Ну да, живым нужно жить, а значит, есть и пить.
— А какой теперь Филя-то? — спросил Бродов уже в ресторане, когда все уселись за правильный, в углу, столик. — Экстерьер не поменял?
В свое время кликуха Филя приклеилась к Филатову за собачий прикус[223]. Да и вообще он здорово напоминал барбоса — какая-то кабысдоховая невзрачность, брыли, отрывистый, каким удобно подавать команды, лающий голос. Ну и фамилия, конечно, повлияла.
— Филя-то? — подал голос угрюмо молчавший Небаба. — Да все такой же, цепной, шелудивый. Отожрался, правда, хвост крючком держит и брехать меньше стал. А по сути не изменился. Шакал.

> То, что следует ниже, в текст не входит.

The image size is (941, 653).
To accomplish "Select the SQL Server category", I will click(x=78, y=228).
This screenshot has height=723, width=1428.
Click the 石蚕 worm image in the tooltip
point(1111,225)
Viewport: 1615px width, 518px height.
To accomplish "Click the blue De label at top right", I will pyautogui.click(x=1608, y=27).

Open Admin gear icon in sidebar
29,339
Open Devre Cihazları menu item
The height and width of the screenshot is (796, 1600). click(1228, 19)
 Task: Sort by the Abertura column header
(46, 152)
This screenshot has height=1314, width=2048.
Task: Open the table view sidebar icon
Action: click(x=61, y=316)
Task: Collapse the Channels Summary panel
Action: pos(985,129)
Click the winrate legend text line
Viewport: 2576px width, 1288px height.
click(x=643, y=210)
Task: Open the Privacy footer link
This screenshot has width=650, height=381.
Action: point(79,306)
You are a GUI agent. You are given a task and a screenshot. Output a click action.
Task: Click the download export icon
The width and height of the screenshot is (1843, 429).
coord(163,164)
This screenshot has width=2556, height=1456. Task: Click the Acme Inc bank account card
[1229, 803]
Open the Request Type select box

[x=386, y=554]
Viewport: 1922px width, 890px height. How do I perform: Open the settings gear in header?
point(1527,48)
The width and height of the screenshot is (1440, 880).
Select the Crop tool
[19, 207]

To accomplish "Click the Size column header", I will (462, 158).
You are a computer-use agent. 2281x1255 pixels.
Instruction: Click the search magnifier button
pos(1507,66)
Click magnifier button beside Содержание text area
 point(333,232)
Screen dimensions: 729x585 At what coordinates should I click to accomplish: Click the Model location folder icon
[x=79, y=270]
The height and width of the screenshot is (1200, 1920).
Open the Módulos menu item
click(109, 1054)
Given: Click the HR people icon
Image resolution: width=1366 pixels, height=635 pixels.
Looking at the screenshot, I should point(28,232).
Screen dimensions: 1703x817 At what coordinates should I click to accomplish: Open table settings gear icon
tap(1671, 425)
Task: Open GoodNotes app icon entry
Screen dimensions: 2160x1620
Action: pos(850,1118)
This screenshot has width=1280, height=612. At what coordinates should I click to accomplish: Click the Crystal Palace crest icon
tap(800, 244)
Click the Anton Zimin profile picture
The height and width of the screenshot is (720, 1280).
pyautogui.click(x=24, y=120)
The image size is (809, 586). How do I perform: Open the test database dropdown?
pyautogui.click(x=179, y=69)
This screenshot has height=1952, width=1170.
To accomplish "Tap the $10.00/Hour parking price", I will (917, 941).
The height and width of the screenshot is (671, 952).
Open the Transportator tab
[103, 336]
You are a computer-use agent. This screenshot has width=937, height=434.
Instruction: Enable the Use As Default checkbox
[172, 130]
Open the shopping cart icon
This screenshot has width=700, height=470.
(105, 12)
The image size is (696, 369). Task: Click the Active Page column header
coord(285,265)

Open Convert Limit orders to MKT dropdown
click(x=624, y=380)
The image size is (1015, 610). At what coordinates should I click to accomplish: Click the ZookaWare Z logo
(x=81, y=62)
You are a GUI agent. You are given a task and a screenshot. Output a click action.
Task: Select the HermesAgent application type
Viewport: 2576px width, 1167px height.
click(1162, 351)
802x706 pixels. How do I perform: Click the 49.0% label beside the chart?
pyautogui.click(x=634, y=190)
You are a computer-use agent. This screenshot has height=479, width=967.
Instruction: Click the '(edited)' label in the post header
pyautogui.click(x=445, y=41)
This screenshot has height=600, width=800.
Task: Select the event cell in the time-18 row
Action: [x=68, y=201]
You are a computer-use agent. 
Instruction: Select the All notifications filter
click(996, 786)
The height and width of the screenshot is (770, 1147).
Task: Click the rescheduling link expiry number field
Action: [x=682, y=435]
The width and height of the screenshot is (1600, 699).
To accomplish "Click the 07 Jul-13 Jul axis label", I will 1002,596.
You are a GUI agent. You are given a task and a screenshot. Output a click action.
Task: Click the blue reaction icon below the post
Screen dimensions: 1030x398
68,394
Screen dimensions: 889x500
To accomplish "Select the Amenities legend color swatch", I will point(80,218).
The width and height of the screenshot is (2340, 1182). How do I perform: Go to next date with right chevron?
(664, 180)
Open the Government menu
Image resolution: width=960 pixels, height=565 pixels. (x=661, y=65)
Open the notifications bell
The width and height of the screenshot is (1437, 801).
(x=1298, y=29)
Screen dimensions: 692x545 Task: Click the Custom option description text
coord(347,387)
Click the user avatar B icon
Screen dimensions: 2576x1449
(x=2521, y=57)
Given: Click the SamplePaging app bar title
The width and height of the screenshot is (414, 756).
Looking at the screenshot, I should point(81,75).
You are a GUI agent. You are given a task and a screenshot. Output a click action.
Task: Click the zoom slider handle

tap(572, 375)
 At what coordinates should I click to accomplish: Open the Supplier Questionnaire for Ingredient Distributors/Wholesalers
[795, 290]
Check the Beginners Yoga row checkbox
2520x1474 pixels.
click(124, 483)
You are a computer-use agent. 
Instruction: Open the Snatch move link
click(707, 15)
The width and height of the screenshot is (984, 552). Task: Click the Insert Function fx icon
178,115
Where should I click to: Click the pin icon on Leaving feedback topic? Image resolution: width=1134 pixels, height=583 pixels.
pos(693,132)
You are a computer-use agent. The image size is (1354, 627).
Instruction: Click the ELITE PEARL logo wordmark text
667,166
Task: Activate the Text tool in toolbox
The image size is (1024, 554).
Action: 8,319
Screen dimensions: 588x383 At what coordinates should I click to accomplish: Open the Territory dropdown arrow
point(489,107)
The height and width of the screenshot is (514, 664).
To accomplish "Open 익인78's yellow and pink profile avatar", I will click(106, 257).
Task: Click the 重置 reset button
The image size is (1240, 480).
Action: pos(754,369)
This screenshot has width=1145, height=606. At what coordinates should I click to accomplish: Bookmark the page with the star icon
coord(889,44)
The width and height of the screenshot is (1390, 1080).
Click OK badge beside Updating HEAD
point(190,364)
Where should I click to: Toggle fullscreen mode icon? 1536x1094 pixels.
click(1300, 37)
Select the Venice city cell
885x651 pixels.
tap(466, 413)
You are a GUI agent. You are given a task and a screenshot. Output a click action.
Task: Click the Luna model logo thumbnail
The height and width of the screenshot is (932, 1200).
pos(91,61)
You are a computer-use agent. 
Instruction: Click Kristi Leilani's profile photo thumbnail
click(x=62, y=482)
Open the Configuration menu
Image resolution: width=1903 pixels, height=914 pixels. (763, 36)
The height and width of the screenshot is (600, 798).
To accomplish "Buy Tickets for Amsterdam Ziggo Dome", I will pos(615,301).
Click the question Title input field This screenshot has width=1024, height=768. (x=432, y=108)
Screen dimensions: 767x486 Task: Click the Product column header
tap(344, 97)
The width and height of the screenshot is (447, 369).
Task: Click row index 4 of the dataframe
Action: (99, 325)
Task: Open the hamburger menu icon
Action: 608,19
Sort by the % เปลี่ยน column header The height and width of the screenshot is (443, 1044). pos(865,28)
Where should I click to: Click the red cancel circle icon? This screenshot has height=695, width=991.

Филатова Семен Ильич не любил, потому как знал досконально — был у него командиром. Как там у Высоцкого-то поется? Парня в горы тяни, рискни? А можно еще и в море, к рыбам, на глубину. Так вот Филатов не стонал и не держал, а однажды раскис и вниз, точнее, в сторону и вверх. Струсил, смалодушничал, предал товарищей. А потом ловко извернулся и рванул в штаб на повышение, по партийной линии. Мертвой бульдожьей хваткой впился Фортуне в задницу. И та не подвела, подмахнула…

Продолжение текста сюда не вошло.